Récemment, j'ai rencontré une jeune femme très malade, qui allait mourir bientôt. Son mari voulait la jeter hors de chez elle pour récupérer l'appartement acheté à deux. Et au lieu de porter plainte (avec quelles preuves ? et pas la force), elle pensait à accélérer sa mort...
Je n'en étais pas là. Mais autrefois, mon mari ne supportait pas que je sois malade (asthme allergique).
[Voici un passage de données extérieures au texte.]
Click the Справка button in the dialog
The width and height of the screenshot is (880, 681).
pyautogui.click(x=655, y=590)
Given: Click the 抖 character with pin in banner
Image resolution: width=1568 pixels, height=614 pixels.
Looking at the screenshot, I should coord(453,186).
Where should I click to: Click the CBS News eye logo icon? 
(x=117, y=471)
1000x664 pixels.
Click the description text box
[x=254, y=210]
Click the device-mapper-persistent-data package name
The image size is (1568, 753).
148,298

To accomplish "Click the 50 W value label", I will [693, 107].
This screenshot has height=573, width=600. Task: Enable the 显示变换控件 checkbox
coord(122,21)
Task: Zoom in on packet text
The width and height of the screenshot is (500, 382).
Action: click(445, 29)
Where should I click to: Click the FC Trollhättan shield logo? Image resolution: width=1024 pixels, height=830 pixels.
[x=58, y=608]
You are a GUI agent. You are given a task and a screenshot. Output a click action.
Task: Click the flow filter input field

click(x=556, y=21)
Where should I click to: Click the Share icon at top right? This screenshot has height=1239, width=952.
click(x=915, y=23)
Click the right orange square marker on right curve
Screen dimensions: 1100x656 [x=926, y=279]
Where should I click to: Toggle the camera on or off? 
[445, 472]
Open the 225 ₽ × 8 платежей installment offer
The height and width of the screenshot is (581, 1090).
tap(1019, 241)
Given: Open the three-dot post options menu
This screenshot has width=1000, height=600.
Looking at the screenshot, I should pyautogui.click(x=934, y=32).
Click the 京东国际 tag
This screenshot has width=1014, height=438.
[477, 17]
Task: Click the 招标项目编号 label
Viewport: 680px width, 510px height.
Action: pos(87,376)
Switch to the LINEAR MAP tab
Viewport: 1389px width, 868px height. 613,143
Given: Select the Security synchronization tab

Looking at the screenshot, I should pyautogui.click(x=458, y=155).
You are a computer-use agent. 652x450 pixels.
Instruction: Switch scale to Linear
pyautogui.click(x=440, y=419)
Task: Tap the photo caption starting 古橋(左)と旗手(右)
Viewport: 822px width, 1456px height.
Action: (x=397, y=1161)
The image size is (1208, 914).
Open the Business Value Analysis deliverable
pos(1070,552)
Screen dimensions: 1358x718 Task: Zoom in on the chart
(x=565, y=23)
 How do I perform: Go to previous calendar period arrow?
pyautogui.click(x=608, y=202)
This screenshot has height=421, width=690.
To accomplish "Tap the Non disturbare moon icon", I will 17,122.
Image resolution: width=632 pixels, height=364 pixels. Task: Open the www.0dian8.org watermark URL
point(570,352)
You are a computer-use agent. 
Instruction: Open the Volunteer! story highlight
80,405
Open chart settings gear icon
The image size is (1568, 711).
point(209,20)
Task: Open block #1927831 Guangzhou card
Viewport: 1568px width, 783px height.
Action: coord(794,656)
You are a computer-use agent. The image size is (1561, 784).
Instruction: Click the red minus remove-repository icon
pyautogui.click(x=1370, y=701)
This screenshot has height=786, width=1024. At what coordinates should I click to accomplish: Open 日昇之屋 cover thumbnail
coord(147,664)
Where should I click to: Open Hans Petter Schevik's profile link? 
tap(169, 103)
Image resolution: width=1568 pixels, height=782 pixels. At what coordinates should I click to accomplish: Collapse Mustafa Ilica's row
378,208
Il refusait de fumer dehors quand le tabac me rendait malade. J'ai divorcé, il m'a poussée dehors en installant une autre femme à la maison, malgré nos trois enfants encore jeunes. C'est loin... j'ai préféré fuir avec eux. Aucun regret, bien qu'il m'ait dépouillée au maximum... Aucun soutien de ma famille : le divorce était honteux. Ma belle-famille a même poussé jusqu'à rejeter nos enfants... Bien sûr, je connais des hommes qui ont soutenu leur femme ou leur mère, leur fille, dans la maladie et la mort. Mais ils sont rares. Allez faire un tour dans les maisons de retraite et les EHPAD : la grande majorité des résidents sont des femmes... et la grande majorité des aidants sont des femmes.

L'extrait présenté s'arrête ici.